::: EXERCISE INPUTS

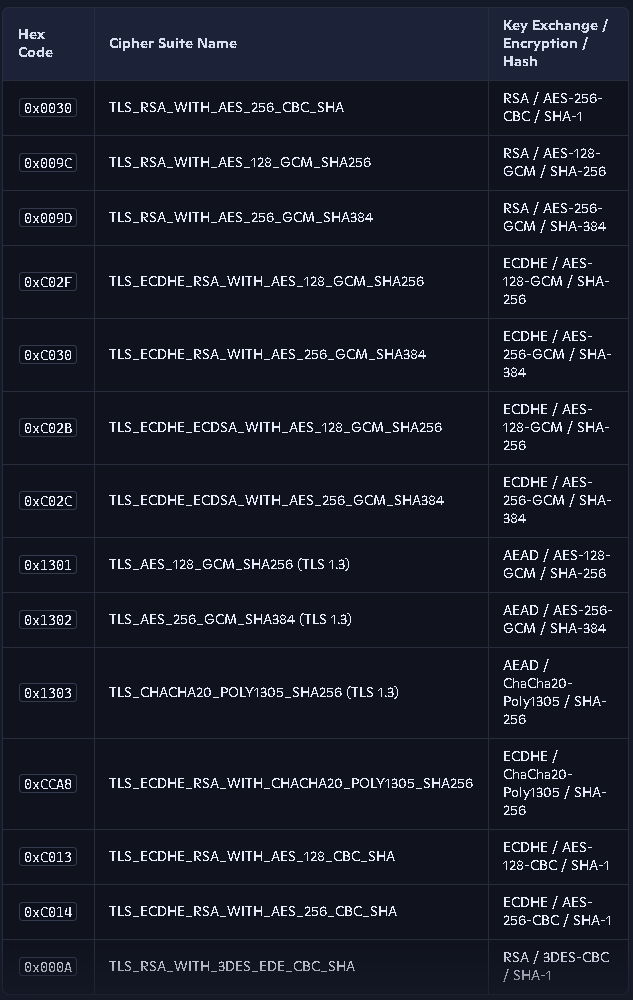633x1000 pixels.
Task: Select the 0x0030 hex code badge
Action: (48, 108)
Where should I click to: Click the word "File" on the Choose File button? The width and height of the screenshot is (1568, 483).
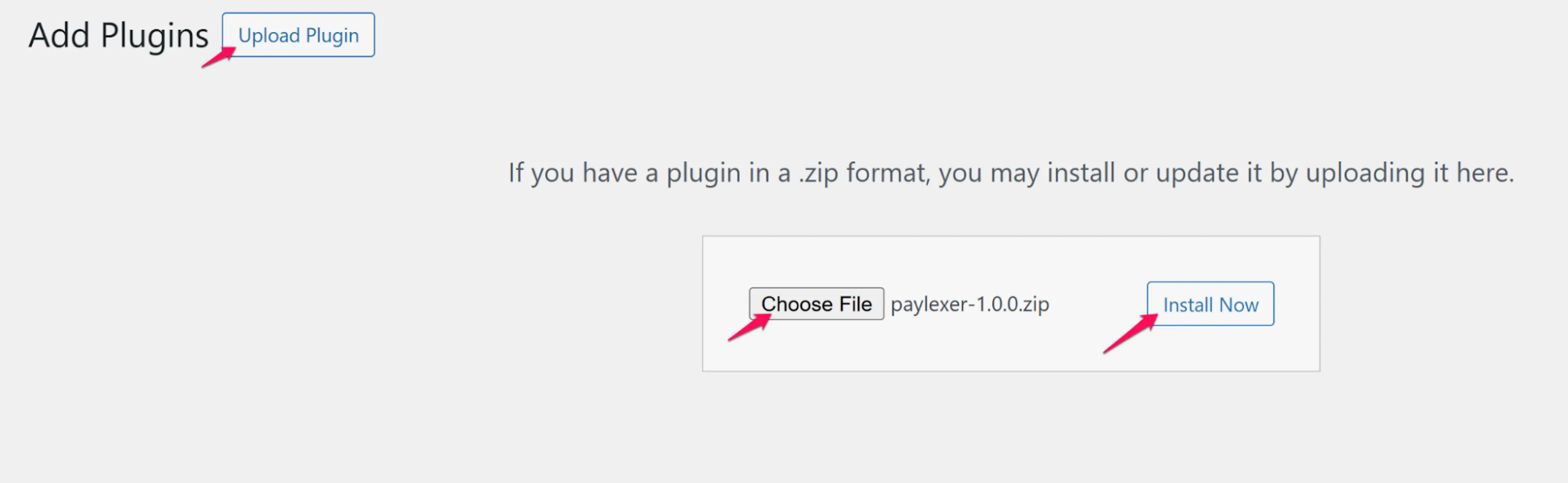[855, 304]
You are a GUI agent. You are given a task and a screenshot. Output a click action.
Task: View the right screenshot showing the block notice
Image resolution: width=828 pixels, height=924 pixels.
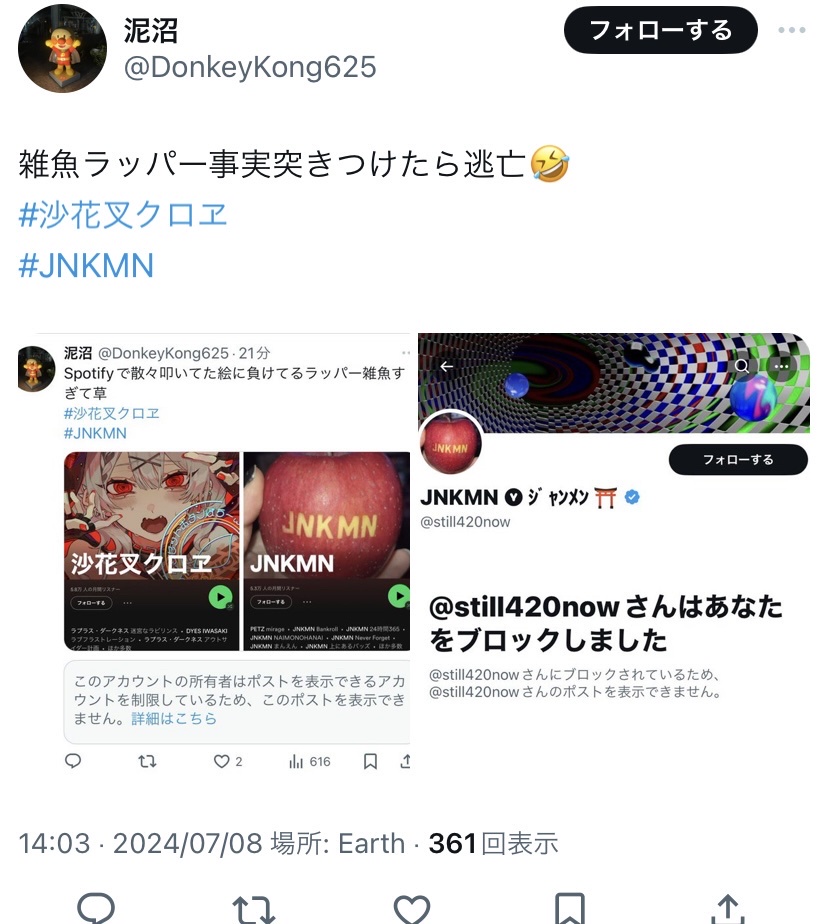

::::::

WHAT TO PRODUCE:
Once you find the line containing "Where should I", transcribe it and each line after it to the end of the records exactly, and leave out the pictures.

OUTPUT OF THE TASK:
Where should I click to: Click the word "File" on the Choose File button? The width and height of the screenshot is (1568, 483).
[855, 304]
You are a GUI agent. You are given a task and a screenshot. Output a click action.
Task: View the right screenshot showing the block notice
Image resolution: width=828 pixels, height=924 pixels.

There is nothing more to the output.